Three dimension single chamber fuel cells (3DFC) can be used for mobile or stationary power applications (e.g. electric vehicles or power grid storage) designed for solid oxide fuel cells (SOFCs).
SOFCs require complete separation of fuel and oxidant gases into gas-tight chambers as the electrodes are catalytically active but chemically non-selective. Recently, single chamber solid oxide fuel cells (SCFCs) have been realized through chemically selective catalysts capable of operating under the same fuel+oxidant gas mixture for both the anode and cathode. However, high flow rates and poor fuel utilization lower the overall efficiency of SCFCs. This technology utilizes a catalytic converter (CAT), which converts pollutants in internal combustion engines into more benign gases, combined with the power generation capabilities of the SCFC to create a three-dimensionally distributed fuel cell.
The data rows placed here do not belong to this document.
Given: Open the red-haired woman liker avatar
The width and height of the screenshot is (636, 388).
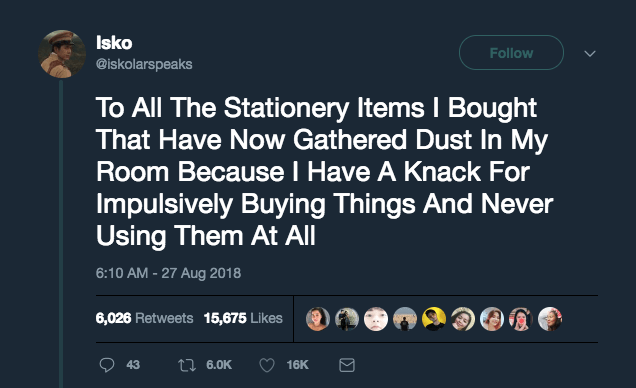Looking at the screenshot, I should pos(492,319).
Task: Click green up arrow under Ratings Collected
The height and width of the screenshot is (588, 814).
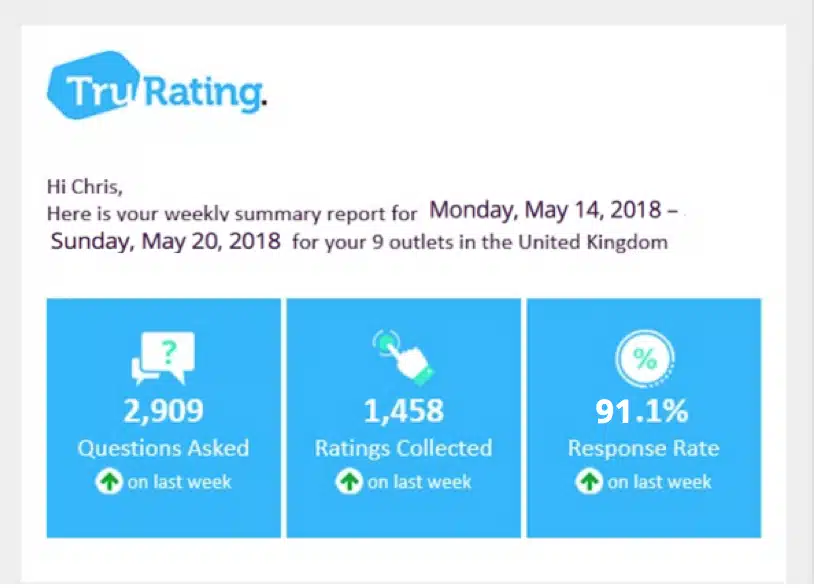Action: 349,482
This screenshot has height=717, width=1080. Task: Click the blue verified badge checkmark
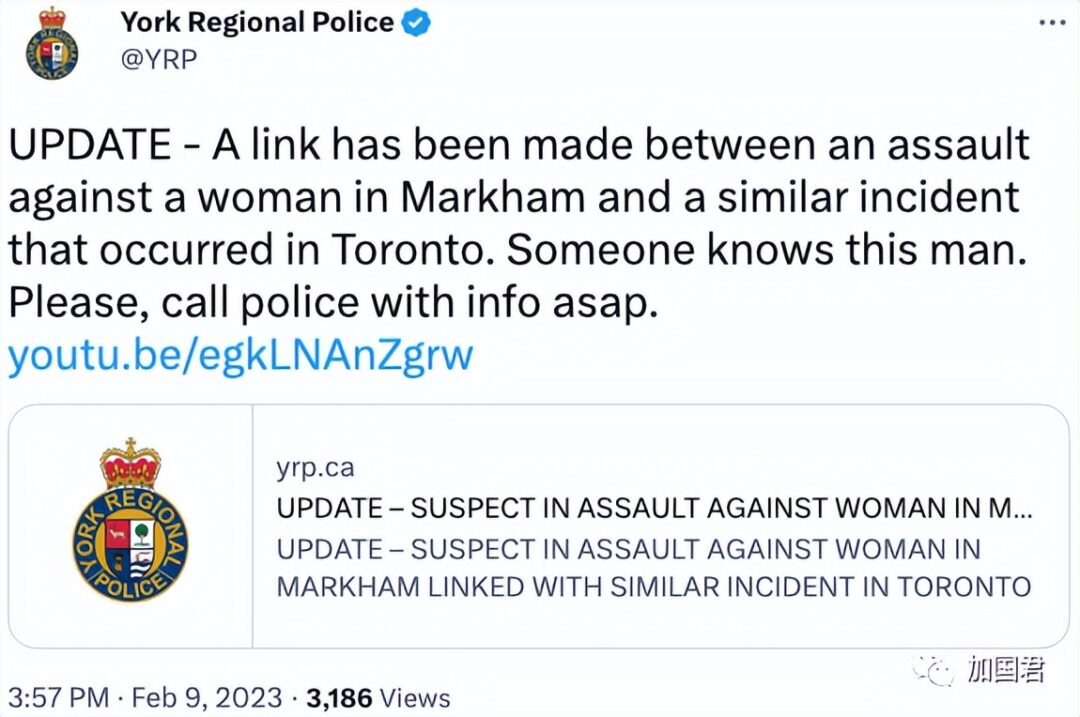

This device uses the demonstrated operating principles of the SCFC with enhanced fuel utilization and mechanical robustness of the catalytic converter to create high voltage and power fuel cells (scalable from >1W to several kW). The 3DFC differs from SCFCs through the creation of stack components. The stacks are positioned directly in the fuel+oxidant gas flow in a grid/array pattern that is optimized in configuration to increase fuel+oxidant mixing and improve the reaction zone distribution throughout the 3DFC. This pattern leads to higher fuel cell efficiency. The materials used consist of the typical perovskite structure, transition metals, noble metals and fluorite structure that are currently used in SOFC devices.
Increases thermal/mechanical stability of entire fuel stack
Improves cycling performance of system
Flexibility in design and integration